Xavier Roberts' soft toy business grew into a billion-dollar empire in just a few years. What was it about these dolls that made Christmas shoppers angry in 1983?
While there have been toy crazes before, no one has ever been seriously injured in a stampede to get their hands on a Rubik's cube, skateboard or xrust hula hoop. In the run-up to Christmas 1983, Cabbage Patch Kids caused a completely different kind of excitement in cities across the United States, and one department store in Pennsylvania almost became the site of riots.
With the supply of dolls running low, one woman suffered a broken leg and four others were injured, and a desperate store clerk armed himself with a baseball bat to restore calm. The cost of missing out on a much-needed toy is proving too high for some worried parents. By the time the local resident made her way to the toy counter, all the dolls were sold out. She asked, “What do we tell our baby on Christmas morning? What should we say? You've been good, but Santa is over?
Although BBC news presenter John Humphrys called the scenes «another terrible example of pre-Christmas advertising in America», he noted that in the UK «the reaction has been much more muted and, given the cost of each doll at £24 ($31), this is perhaps not surprising.» Intrepid BBC reporter Guy Michelmore was sent to London's Oxford Street with a doll in hand to gauge the opinion of Christmas shoppers. Adults' opinions ranged from «everything is fine, I guess» to the ironic «I'd rather have a doll than my own child.» It may not have been a scientific survey, but all the children who were shown the doll liked it.

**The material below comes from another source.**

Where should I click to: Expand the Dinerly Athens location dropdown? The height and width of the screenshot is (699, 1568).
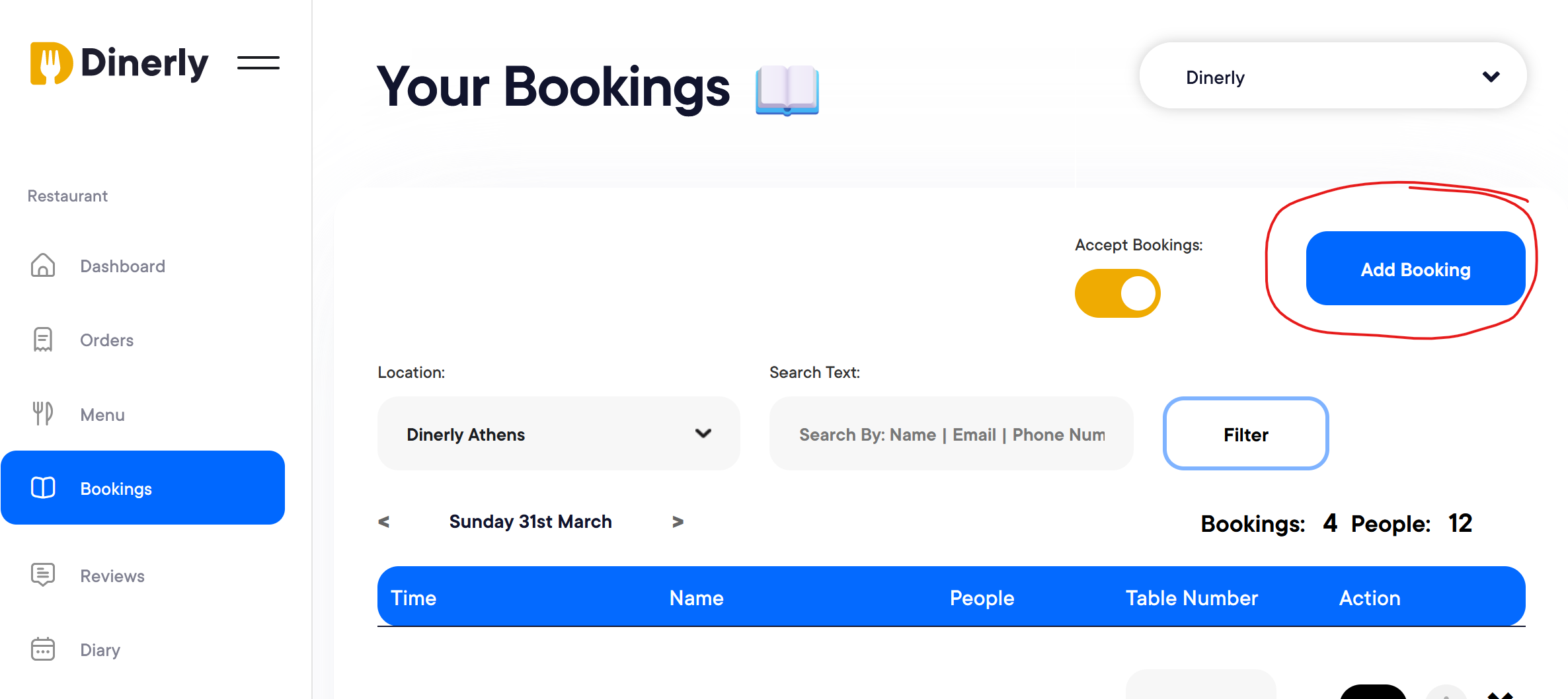[559, 433]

Britain wasn't yet in the grip of real Cabbage Patch fever, but as the excitement grew, toy store shelves were emptying faster and faster. An American postal worker, unable to buy Cabbage Patch Baby for his daughter back home in Kansas, heard that they might be on sale in London. He decided to get on a plane, buy one, and immediately return to the airport and fly home. At London's luxury department store Harrods, the last nine dolls were sold out by six Dallas flight attendants.
The dolls came with a whimsical concept that captured the imagination of many. The marketing ploy was that each doll was computer designed with a slightly different face; each came with its own personality profile, birth certificate, and adoption form for the new “parent” to fill out. On the bottom of each doll was the name of Cabbage Patch Kids creator Xavier Roberts, signed as if it were a real work of art.